The appellate court agreed with Mr. Craig. The court said, “Rattlesnakes wander.” Wal-Mart’s choice to locate an outdoor garden center in its parking lot and adjacent to undeveloped land created a reasonably foreseeable hazard. Further, it was reasonably foreseeable that a customer might be bitten by a rattlesnake while retrieving merchandise. This risk was inherent, the court indicated, during the entire spring and summer when Wal-Mart utilizes its outdoor garden center. Mr. Craig might not prevail in his case, but he should at least be allowed to present it to a jury.
Business Owner Takeaways
What should self-service businesses do, in light of the Wal-Mart case? Here are a few pointers:
- Secure business liability insurance, if you do not currently have it.
- Make regular inspections of your business premises, being careful to look for dangerous circumstances. The Wal-Mart case isn’t just about rattlesnakes. Be on the lookout for sharp objects, nooks and crevices where spiders might hide, and for any evidence of rodent infestation.

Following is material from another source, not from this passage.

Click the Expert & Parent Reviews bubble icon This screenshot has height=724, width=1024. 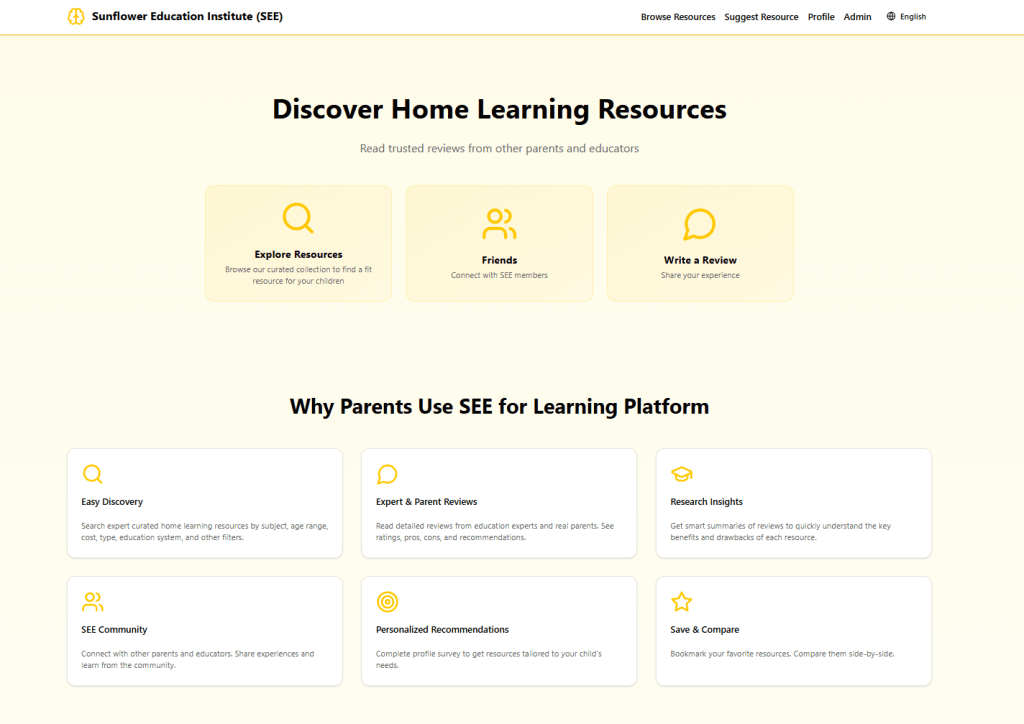(387, 474)
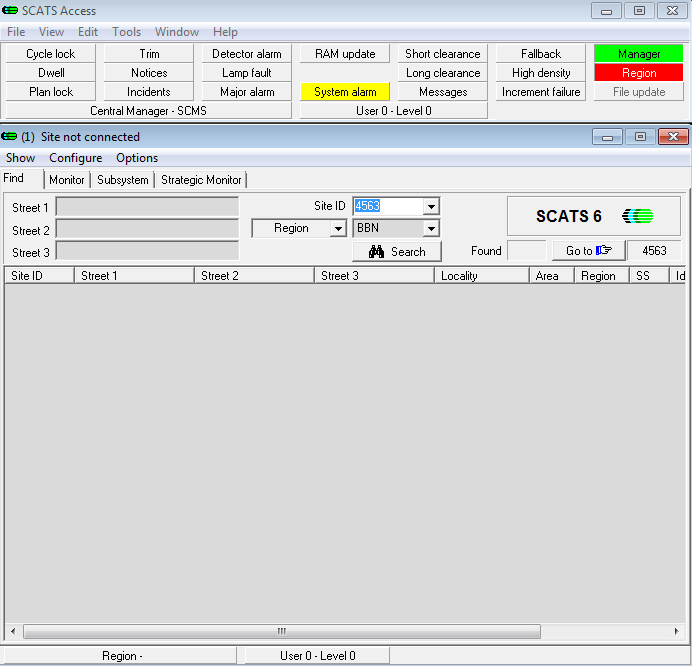Click the Locality column header
692x666 pixels.
[x=481, y=275]
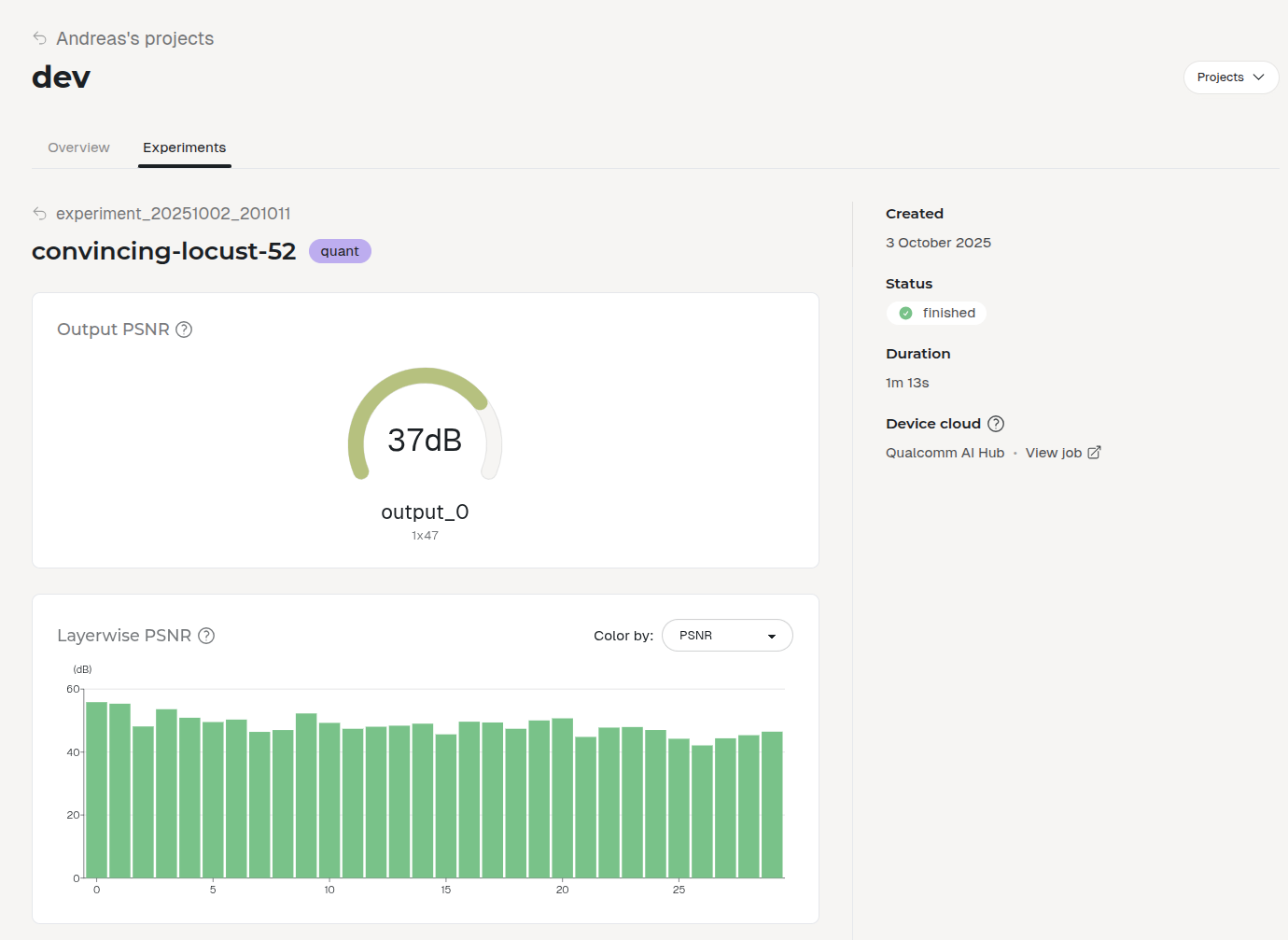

- Retain a pest control service.
Blado Kiger Bolan, P.S. – Experienced Business Attorneys
Premises liability issues are just one challenge facing Washington State businesses. Today’s businesses must maneuver within a regulatory framework that is often confusing. Disputes arise with vendors, customers, landlords, tenants, and others. Having a strong, experienced group of business law attorneys in your corner can make all the difference.
For more than 30 years now, the business lawyers at Blado Kiger Bolan, P.S. have provided businesses with quality legal services throughout the Pacific Northwest. We pride ourselves on designing the simplest, most effective solution for your legal issue. We also have the experience and skill to represent your interests aggressively in court. For assistance with any business law issue, contact us on the web, or call our office at 253-272-2997.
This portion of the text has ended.